Affaire Nashik TCS : la Haute Cour de Bombay dénonce la « culture du bulldozer » lors de la campagne de démolition d'Aurangabad

Le tribunal d'Aurangabad de la Haute Cour de Bombay a vivement critiqué la société municipale de Chhatrapati Sambhajinagar pour avoir mené une campagne de démolition controversée avant l'aube le 13 mai, la qualifiant d'exemple de « culture du bulldozer » et mettant en garde les autorités contre l'adoption de telles pratiques dans le Maharashtra.

Le tribunal a fait ces observations lors de l'audition des requêtes déposées par Matin Patel, directeur de l'AIMIM, et Hanif Khan, 31 ans, dont la maison dans la région de Kauser Bagh a été rasée pendant l'opération. La démolition était liée à l'arrestation de Nida Khan, un des principaux accusés dans l'affaire de coercition religieuse et de harcèlement sexuel du Nashik TCS. Nida Khan a été appréhendée dans les mêmes locaux le 8 mai.

Selon les pétitions, la maison a été achetée deux mois plus tôt par Hanif Khan grâce aux économies durement gagnées de sa famille. Le corporateur de l'AIMIM, Matin Patel, aurait utilisé la propriété temporairement et aurait été réservé pour abriter l'accusé en fuite. La campagne du corps civique ciblait les propriétés liées à Patel, notamment la maison où séjournait Nida, un magasin de matériaux de construction et les structures résidentielles voisines.

L'opération a été menée à grande échelle, mobilisant environ 150 employés communaux, 120 policiers, 10 JCB, deux machines Poclain et 10 bennes.

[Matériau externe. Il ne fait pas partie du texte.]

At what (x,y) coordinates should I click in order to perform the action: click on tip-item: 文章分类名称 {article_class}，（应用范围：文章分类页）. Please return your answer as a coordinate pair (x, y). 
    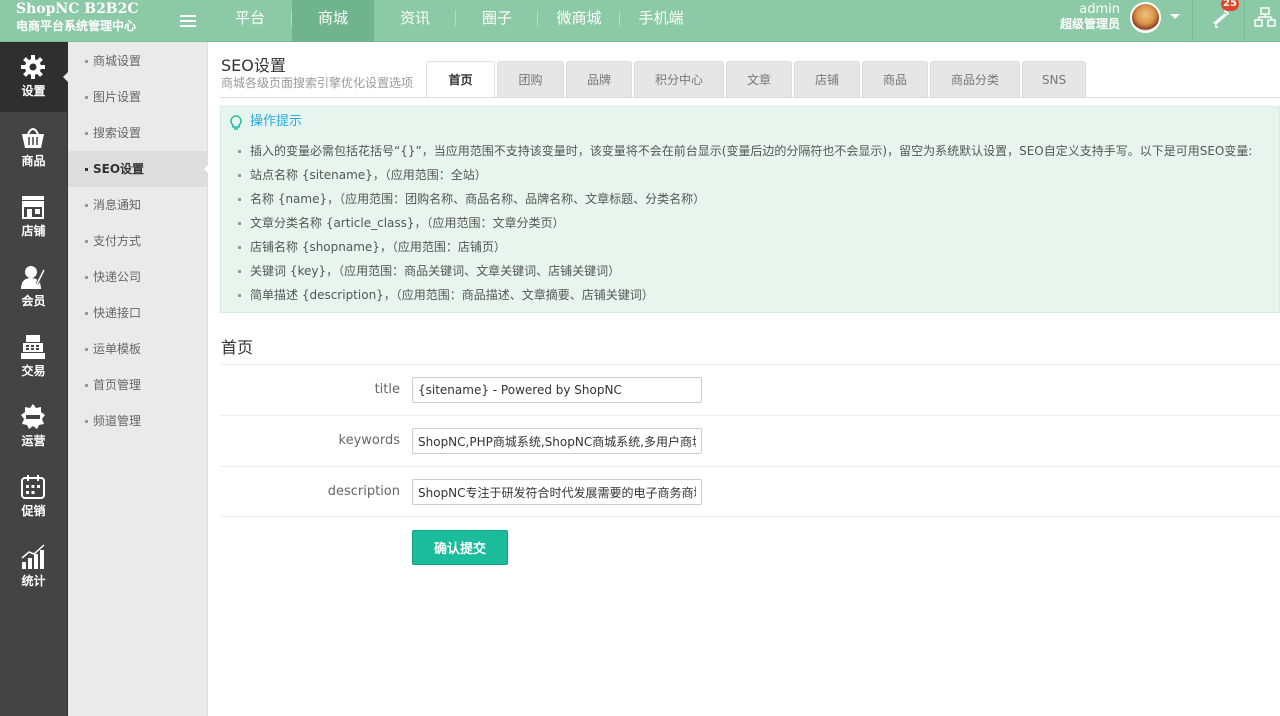
    Looking at the image, I should click on (745, 226).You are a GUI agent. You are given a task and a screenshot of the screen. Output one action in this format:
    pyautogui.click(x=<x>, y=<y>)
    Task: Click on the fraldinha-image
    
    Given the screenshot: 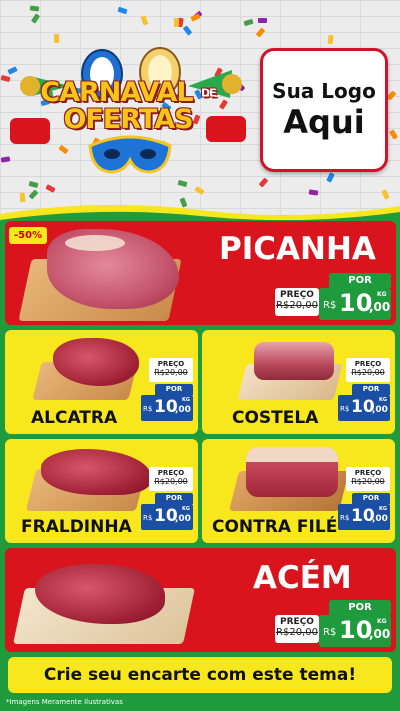 What is the action you would take?
    pyautogui.click(x=96, y=472)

L'avocat Abhaysinh Bhosale, représentant les pétitionnaires, a fait valoir que les garanties obligatoires établies par la Cour suprême n'avaient pas été respectées. Le tribunal a noté que le délai de préavis requis de 15 jours n'avait pas été respecté et s'est demandé pourquoi des bâtiments entiers avaient été démolis et non seulement les parties prétendument illégales.

Qualifiant cette action de « choquante et malheureuse », la magistrature a fait remarquer que construire une maison n’est pas facile et rend des familles entières sans abri. « Ne laissez pas la culture des bulldozers entrer dans le Maharashtra. Ce n'est pas l'UP ou le Bihar », a observé le tribunal.

Patel et Khan ont exigé Rs 2 crore à titre de compensation. La Haute Cour a demandé une réponse à la municipalité et devrait examiner l'affaire plus en détail.

La décision a déclenché un nouveau débat sur le recours aux campagnes de démolition comme mesures punitives et sur l’importance de suivre une procédure légale régulière, même dans les affaires très médiatisées.